▶ [Stated task] Rewrite the listing from the line with "This screenshot has height=469, width=621." to the line with "tap(197, 283)", changing "dollar marker" to "price tag" and leaving everything else as it is.

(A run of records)
[BEGIN]

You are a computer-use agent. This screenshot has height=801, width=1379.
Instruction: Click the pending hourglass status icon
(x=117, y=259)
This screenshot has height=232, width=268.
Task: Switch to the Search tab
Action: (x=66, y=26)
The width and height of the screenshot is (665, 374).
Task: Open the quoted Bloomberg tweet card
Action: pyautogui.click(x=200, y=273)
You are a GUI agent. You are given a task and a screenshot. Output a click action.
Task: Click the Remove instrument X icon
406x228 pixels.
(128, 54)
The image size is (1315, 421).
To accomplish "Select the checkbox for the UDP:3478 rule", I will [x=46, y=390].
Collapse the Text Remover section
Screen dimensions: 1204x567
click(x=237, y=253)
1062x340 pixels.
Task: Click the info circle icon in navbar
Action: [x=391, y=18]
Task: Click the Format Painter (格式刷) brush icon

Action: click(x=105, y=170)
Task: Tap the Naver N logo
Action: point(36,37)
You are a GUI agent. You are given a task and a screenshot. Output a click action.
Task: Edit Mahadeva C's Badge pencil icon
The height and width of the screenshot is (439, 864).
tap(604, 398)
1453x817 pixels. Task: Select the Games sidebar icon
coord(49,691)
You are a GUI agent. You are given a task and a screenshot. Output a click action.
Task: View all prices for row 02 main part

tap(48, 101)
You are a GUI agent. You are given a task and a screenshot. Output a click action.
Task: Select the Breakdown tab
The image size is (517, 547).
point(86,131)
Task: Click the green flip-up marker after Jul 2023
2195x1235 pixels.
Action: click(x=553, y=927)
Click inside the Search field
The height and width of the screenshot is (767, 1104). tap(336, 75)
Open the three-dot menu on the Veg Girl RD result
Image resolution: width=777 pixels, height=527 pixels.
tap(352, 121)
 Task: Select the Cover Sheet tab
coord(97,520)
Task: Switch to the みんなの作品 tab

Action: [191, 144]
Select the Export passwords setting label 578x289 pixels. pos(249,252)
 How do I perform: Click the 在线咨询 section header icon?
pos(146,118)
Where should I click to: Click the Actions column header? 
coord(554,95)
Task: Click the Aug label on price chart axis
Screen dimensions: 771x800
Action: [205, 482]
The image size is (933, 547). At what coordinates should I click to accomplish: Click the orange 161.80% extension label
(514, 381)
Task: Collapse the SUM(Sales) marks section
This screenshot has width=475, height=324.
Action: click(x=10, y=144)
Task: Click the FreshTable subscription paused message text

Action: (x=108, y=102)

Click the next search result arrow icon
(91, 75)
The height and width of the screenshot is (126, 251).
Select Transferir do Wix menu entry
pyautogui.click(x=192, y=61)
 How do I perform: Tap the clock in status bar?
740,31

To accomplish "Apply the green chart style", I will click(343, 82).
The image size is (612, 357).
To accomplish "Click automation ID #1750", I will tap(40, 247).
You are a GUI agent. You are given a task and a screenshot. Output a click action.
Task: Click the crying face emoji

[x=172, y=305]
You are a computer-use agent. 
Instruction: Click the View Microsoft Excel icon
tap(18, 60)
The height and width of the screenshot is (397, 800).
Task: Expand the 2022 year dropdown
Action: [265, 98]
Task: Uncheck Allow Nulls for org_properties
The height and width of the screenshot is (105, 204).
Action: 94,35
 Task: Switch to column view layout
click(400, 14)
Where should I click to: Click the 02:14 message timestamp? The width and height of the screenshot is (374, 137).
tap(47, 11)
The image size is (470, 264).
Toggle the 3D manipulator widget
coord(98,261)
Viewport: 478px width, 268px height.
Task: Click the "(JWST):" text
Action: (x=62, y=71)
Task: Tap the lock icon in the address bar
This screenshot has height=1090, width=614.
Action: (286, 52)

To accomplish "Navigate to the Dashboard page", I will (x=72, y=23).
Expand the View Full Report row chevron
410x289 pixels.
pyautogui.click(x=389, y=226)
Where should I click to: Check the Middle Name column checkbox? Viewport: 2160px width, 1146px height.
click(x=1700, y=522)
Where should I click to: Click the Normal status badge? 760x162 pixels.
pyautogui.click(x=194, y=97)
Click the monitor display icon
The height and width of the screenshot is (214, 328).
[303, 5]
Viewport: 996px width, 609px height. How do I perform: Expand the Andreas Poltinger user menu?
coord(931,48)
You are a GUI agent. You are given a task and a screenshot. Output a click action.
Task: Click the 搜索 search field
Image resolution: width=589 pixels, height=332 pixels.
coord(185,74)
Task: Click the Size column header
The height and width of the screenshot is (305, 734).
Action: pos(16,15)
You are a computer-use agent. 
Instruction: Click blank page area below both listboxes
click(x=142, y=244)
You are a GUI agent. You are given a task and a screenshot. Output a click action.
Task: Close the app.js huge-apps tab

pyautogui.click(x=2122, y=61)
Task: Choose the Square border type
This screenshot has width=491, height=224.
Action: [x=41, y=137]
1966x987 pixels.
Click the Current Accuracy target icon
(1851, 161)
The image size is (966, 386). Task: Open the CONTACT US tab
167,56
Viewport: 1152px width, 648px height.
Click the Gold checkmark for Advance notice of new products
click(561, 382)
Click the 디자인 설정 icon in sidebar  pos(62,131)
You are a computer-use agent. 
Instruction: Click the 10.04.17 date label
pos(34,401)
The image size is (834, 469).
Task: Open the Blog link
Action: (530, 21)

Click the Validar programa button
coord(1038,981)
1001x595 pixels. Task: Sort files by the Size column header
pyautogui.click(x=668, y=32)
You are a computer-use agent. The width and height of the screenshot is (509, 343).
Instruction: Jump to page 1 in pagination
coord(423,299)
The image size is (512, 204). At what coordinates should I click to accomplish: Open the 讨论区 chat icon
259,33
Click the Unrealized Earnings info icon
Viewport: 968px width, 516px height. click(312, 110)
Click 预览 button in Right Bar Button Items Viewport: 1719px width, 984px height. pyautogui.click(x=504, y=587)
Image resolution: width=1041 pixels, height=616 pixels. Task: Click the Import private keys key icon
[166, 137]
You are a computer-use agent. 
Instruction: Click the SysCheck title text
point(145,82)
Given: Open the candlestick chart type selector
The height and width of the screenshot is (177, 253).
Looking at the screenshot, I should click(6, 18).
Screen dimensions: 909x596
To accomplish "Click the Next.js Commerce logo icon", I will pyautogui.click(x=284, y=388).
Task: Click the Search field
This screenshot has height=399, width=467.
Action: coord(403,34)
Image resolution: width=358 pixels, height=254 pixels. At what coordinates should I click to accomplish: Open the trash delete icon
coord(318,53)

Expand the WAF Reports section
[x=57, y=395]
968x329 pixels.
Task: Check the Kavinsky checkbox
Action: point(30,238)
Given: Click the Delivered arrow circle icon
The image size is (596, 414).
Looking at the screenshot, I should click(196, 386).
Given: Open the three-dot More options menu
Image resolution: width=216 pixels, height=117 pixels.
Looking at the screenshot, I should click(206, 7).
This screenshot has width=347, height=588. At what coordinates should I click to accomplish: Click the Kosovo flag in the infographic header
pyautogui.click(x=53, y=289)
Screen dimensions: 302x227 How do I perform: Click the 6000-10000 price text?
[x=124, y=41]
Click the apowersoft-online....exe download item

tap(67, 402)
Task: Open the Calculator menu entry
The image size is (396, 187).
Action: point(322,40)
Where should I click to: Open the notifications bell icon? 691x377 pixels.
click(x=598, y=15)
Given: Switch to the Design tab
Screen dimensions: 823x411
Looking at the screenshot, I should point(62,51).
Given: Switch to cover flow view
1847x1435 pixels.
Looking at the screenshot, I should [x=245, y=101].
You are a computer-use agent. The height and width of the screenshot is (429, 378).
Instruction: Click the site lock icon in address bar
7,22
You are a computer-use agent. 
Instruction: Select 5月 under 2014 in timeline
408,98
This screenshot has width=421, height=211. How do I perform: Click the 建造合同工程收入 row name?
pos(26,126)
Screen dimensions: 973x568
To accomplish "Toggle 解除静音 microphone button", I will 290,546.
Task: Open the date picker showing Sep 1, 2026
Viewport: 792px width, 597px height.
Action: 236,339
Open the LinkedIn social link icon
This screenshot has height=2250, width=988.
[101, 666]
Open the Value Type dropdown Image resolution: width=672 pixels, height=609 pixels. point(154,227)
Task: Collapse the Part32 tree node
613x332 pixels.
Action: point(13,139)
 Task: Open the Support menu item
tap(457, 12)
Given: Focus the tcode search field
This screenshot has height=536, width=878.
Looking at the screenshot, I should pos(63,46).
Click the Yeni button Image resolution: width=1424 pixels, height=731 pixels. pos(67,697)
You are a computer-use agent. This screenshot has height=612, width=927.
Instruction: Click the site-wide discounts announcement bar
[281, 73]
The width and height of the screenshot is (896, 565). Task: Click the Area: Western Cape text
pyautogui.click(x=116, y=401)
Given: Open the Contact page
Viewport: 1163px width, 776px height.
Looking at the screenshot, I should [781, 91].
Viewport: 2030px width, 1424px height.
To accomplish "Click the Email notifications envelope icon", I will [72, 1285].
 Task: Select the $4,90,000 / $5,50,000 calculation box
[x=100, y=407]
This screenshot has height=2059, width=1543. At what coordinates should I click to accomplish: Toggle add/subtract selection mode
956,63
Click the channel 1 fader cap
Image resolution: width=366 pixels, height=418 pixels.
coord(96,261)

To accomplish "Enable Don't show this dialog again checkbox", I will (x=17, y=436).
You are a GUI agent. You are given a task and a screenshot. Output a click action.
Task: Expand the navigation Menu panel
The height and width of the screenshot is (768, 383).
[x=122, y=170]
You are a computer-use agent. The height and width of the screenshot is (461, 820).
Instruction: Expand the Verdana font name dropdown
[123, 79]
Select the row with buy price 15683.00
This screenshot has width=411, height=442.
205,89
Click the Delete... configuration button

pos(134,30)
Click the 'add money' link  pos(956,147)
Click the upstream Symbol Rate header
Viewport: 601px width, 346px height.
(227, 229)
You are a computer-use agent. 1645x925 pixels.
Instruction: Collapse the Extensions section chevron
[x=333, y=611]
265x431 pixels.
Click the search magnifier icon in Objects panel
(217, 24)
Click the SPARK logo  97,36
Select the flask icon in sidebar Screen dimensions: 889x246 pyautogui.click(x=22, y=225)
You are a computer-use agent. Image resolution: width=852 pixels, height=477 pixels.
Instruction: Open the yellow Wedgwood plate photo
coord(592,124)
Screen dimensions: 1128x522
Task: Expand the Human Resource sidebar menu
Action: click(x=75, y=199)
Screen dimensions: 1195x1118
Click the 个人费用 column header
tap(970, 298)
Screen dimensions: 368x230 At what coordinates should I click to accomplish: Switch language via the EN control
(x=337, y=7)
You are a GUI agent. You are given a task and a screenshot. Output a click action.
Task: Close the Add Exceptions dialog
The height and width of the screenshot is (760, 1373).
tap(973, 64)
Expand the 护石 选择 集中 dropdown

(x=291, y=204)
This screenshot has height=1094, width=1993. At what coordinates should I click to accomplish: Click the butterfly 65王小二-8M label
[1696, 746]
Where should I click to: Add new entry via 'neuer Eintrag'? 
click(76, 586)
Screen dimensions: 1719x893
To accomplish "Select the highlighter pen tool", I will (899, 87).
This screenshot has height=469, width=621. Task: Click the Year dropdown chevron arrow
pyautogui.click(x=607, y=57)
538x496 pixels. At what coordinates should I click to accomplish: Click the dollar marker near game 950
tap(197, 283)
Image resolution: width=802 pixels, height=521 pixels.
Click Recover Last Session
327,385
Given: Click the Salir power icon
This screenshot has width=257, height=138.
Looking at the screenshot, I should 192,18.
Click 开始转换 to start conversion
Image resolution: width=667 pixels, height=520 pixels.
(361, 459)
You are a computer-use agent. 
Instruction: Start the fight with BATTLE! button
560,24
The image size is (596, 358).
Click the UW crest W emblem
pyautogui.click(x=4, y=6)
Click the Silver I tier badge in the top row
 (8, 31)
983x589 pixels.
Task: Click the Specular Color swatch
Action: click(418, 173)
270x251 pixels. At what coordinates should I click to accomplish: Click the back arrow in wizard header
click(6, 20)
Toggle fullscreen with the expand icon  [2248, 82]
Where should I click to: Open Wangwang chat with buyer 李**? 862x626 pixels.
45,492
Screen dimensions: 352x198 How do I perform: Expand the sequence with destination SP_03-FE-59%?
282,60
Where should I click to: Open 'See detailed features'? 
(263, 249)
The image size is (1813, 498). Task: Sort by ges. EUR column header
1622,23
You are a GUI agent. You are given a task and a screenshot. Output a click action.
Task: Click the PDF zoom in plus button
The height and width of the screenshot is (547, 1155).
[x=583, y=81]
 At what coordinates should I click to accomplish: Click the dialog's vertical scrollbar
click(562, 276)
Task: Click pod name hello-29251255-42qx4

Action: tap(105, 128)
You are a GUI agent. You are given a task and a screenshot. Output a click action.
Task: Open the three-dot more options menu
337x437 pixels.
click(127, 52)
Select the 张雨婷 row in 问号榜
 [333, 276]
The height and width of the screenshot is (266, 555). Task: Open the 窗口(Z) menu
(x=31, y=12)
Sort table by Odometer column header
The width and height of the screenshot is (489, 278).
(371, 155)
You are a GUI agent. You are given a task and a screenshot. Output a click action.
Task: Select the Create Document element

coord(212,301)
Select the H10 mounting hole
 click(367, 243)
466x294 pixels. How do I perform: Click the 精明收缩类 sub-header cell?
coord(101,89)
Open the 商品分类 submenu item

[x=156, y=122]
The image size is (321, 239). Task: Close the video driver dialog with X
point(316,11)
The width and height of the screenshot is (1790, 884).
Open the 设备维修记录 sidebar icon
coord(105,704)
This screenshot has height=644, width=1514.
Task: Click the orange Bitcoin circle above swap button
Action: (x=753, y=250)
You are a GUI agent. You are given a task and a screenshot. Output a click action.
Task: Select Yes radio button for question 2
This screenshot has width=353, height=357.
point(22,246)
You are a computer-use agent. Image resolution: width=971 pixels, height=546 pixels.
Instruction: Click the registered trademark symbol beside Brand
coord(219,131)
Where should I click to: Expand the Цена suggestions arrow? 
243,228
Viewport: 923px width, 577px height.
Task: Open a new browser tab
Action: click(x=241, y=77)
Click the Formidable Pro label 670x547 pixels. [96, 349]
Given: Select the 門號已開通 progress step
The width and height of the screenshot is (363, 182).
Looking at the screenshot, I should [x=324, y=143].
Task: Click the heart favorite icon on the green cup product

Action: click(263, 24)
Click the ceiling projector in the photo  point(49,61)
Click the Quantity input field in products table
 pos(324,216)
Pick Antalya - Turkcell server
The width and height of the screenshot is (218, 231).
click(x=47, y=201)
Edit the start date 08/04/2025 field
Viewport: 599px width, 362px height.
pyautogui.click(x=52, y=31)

[END]

▶ [Response below]
This screenshot has height=469, width=621. Task: Click the Year dropdown chevron arrow
pyautogui.click(x=607, y=57)
538x496 pixels. At what coordinates should I click to accomplish: Click the price tag near game 950
tap(197, 283)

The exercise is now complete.